[Records from a data collection]
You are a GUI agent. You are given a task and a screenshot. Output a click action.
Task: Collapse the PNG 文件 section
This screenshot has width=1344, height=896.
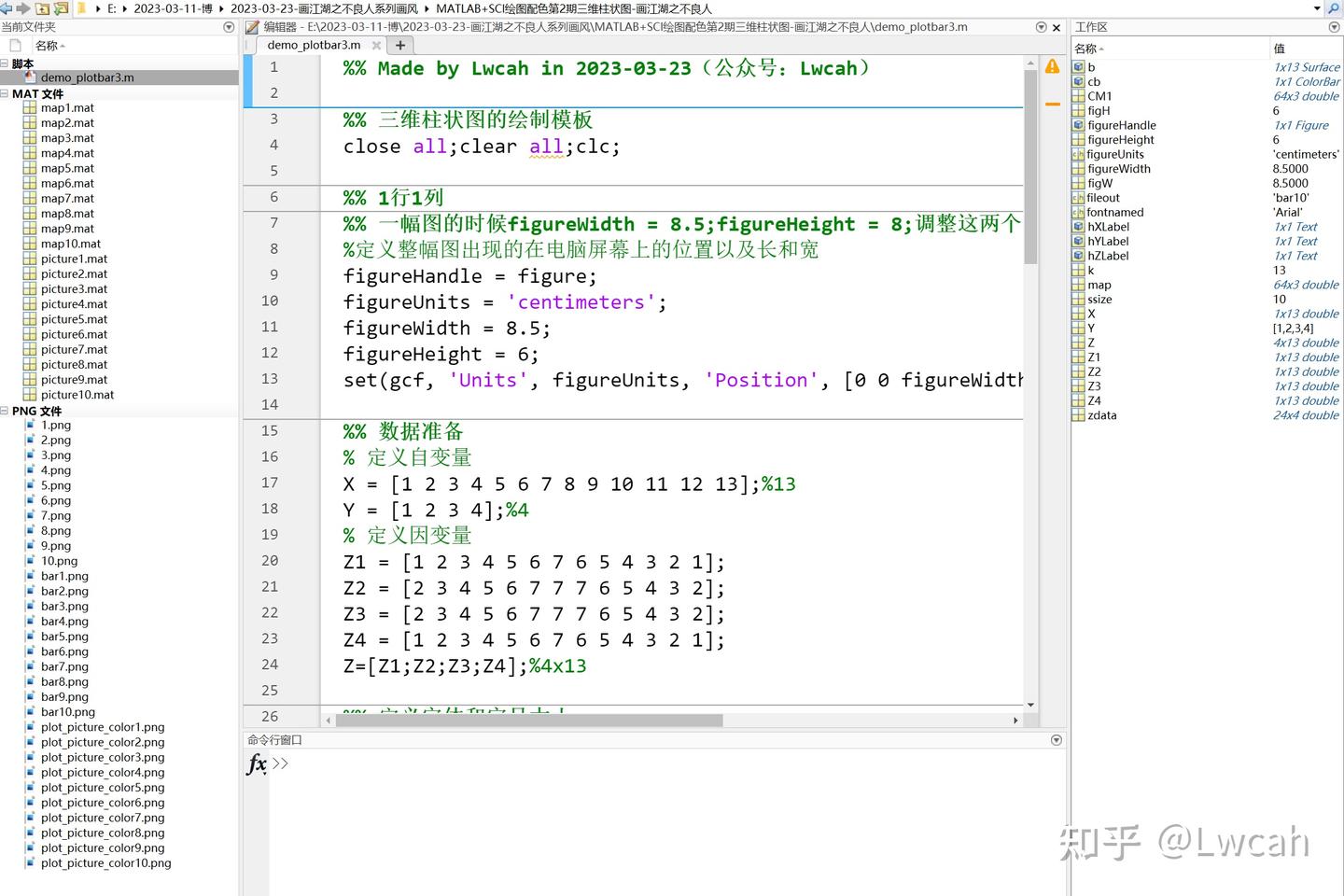5,410
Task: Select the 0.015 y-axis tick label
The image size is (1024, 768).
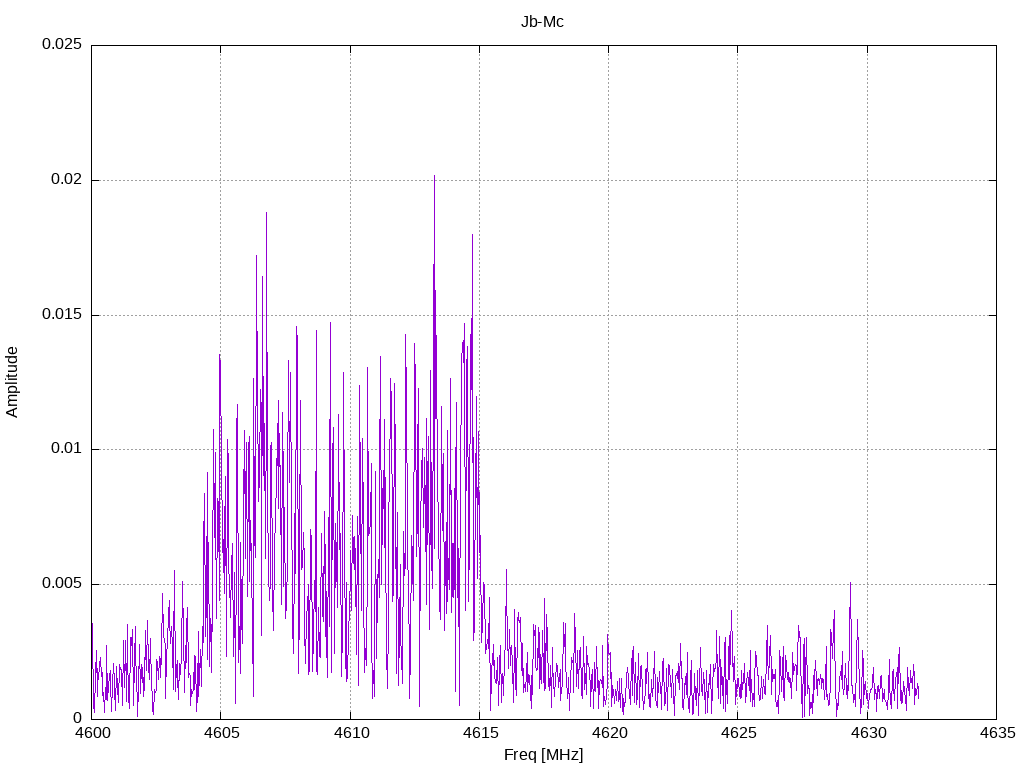Action: (x=61, y=315)
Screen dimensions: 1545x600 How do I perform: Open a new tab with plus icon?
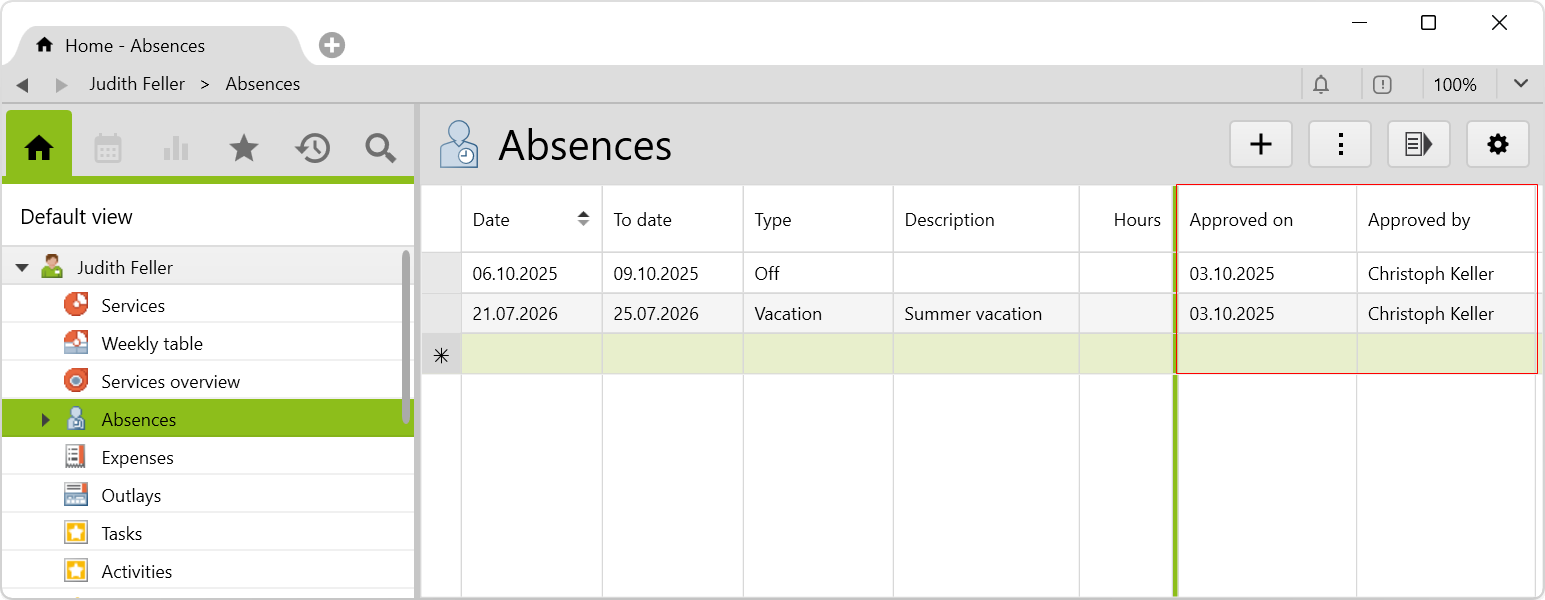click(332, 46)
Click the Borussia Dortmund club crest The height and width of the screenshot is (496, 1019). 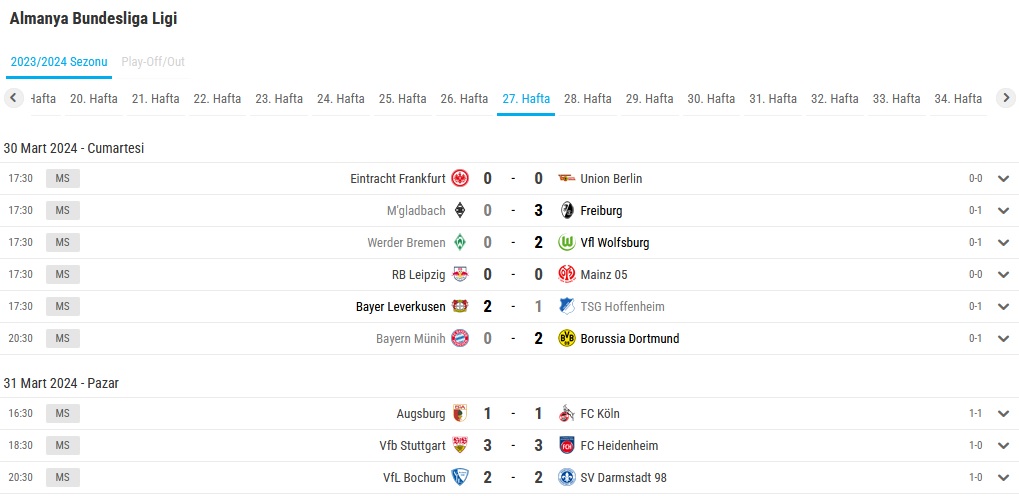click(567, 338)
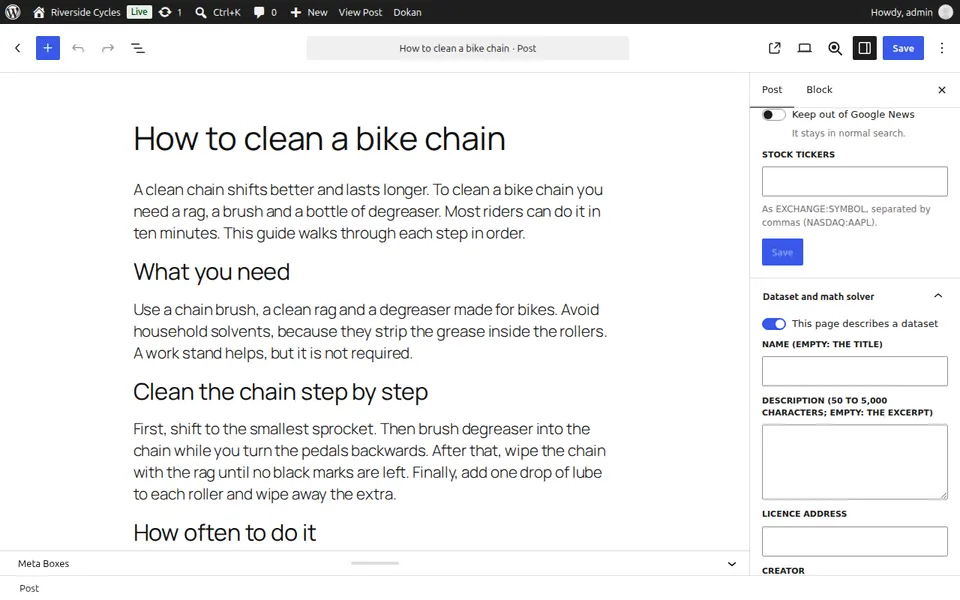This screenshot has width=960, height=600.
Task: Open the editor options three-dot menu
Action: (x=942, y=48)
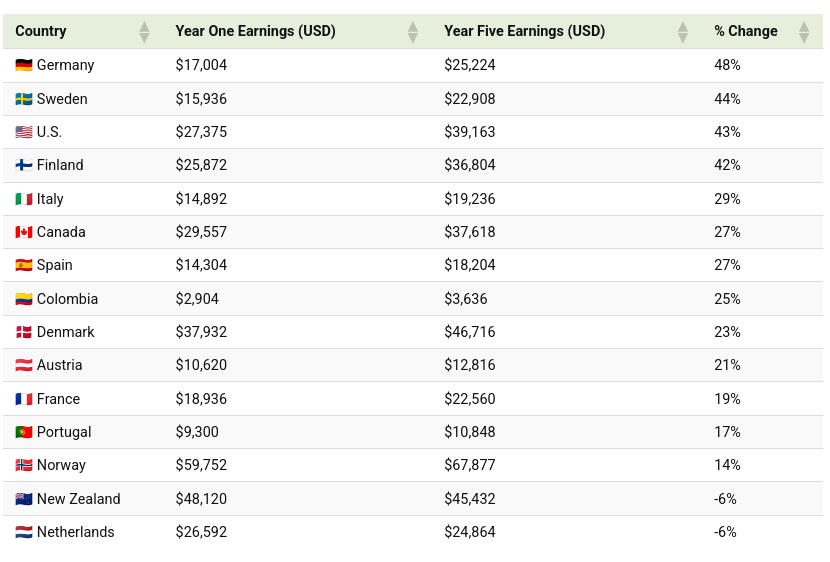Click the U.S. flag icon

24,132
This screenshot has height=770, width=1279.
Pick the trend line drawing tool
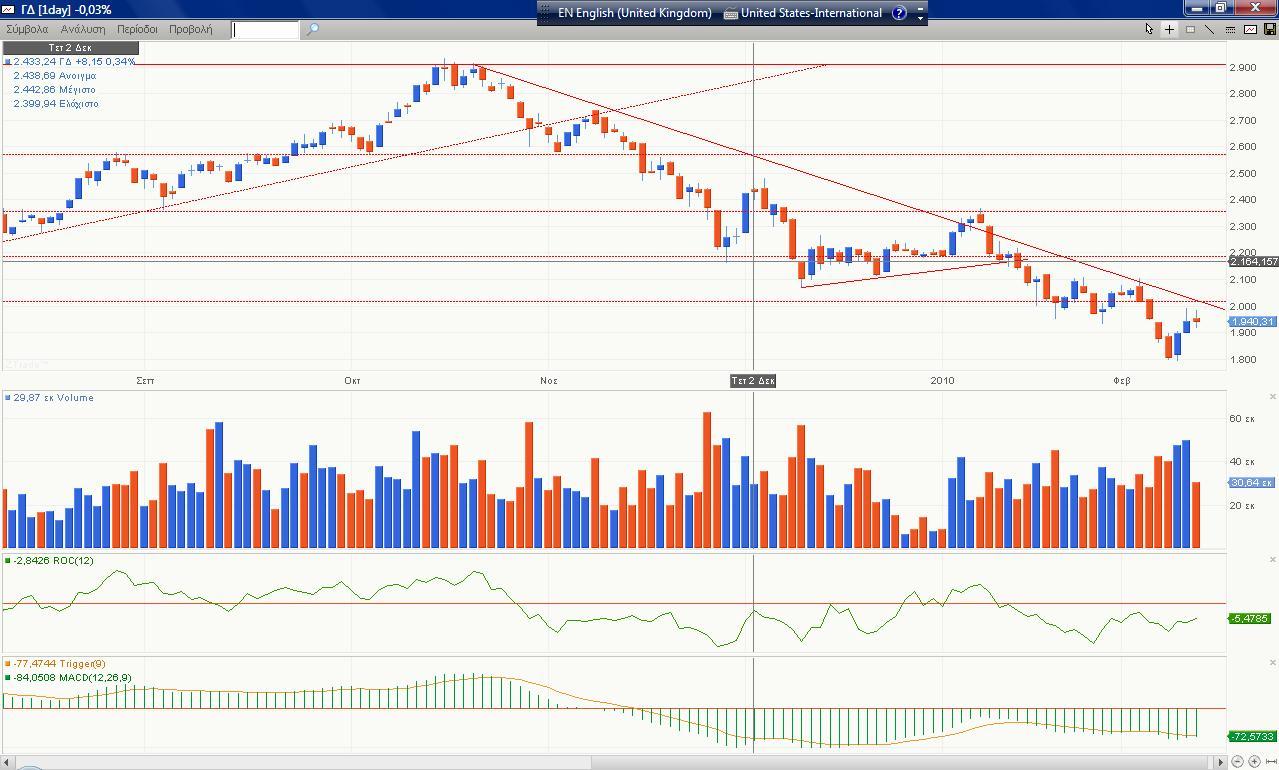(1210, 29)
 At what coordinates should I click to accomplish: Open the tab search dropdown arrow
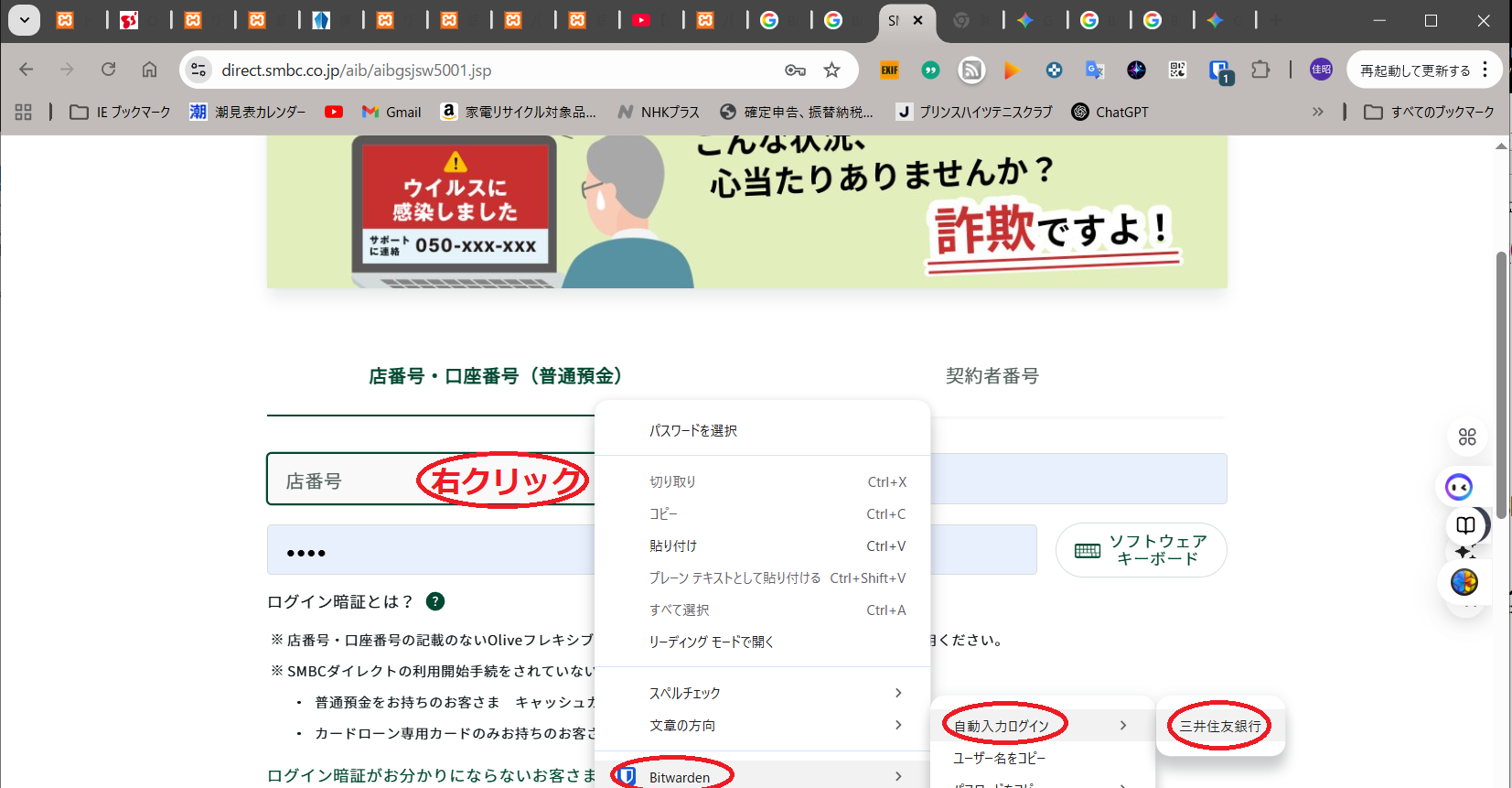(24, 20)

> Activity:
From the line containing "This screenshot has height=770, width=1279." through the last line of the entries, both included, print each line exactly and omit any picture.

> Your solution:
This screenshot has height=770, width=1279.
Pick the trend line drawing tool
(1210, 29)
 At what coordinates should I click to accomplish: Open the tab search dropdown arrow
(24, 20)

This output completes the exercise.